Charlie Chaplin would have turned 131 years old!


Charlie Chaplin – a genius of cinema and an outstanding person of the 20th century. His creative legacy is rich, and his life was full of elevations and depressions. Charles Spenser Chaplin was born on April 16, 1889 in London in a family of music hall actors.
Charles’s father died early. Her mother’s acting career failed, and in order to subsist Charlie and his half-brother, Sidney, she had to work as a seamstress and nurse. For the first time, Charlie Chaplin appeared on the stage being still a child, when one day in a variety show he replaced his mother who strained her voice and performed songs from her repertoire.
At the age of nine, he was already performing in suburban music halls of London as part of a children’s dance group The Eight Lancashire Lads. After Chaplin left the ensemble, he changed many professions. He was a newspaper seller, a delivery boy, a servant in a private house, a printer in a printing house, continuing to perform songs, dances, parodies.
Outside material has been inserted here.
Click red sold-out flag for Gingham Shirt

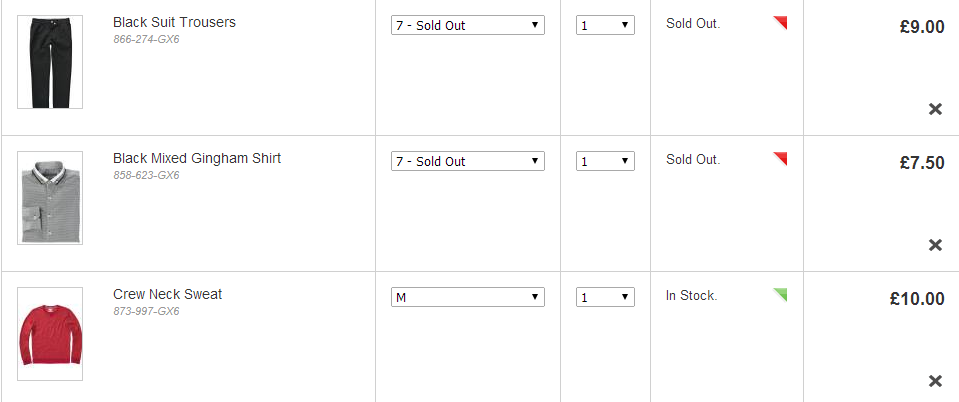(x=781, y=157)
At the age of fourteen, he made his stage debut at the Duke of York’s Theatre as Billy bellboy in the Sherlock Holmes play. In 1906, he performed in a number of young comedians in Casey’s Circus. In 1907, he joined Fred Carno’ Pantomime Company, where he sang, danced, juggled, and performed acrobatic routines.
He made his debut in the film Making a Living (1914), where he played the arrogant dandy Chez. Which costume later became an integral part of the famous Tramp Charlie, appeared in the same year during the filming of Mabel’s Strange Predicament mini movie. The actor had picked up the peculiar gait from one of the grooms, nicknamed Weirdo Binks, still in London. For the first time in the image of a Tramp, Charlie Chaplin appeared before the audience in the comedy short film Kid Auto Races at Venice (1914).
His thirteenth film Caught in the Rain (1914) Chaplin shot himself according to his own script. From that moment, the actor was the director and screenwriter of all the films with his participation. In 1915, Chaplin made 12 films for the Chicago Essanay Studios, among them Champion, Tramp, Woman, Evening in the Music Hall had the great success.
In 1931, Chaplin directed his first sound film, City Lights: A Comedy Romance in Pantomime. However, after introducing sound and music into the picture, he abandoned backstage speech. In 1936, he made the Comedy Modern Times with Paulette Goddard in the title role. In 1940, the satirical film The Great Dictator came out, where Chaplin played two roles at once – a modest Jewish Barber Charlie and the fascist dictator Hinkel, who was easily recognized as Hitler. During the Second World War, the actor wrote anti-fascist articles, spoke to soldiers going up the line.
Chaplin is the author of the autobiographical books My Trip Abroad (1922), A Comedian Sees the World (1933), My Autobiography (1964), and My Life in Pictures (1974). The actor was also a successful composer, creating soundtracks for his films, and also became the author of several popular songs, such as Sing a Song, With You Dear in Bombay, There’s Always One You Can’t Forget, Smile, Eternally and You Are My Song. Chaplin was an Honorary Doctor of Oxford (1962) and Durham University (1963), Knight of the Legion of Honor (1971).
In 1971, Chaplin was awarded a special prize at the Cannes Film Festival, in 1972 he received the Golden Lion at the Venice International Film Festival, as well as the Academy Award “for outstanding contribution to the transformation of cinema into art”. In 1975, he was knighted in the United Kingdom.
Charlie Chaplin died on the night of December 25, 1977 at the age of 88. He was buried in the cemetery of Anglican Church in Corsier-sur-Vevey. In total, Chaplin had 11 children. His sons Charlie Chaplin Jr. (1925-1968) and Sidney Chaplin (1926-2009) were actors. Chaplin’s grandsons – Dolores, Carmen and Kira Chaplin, as well as James and Aurelia Thierry continued the acting dynasty.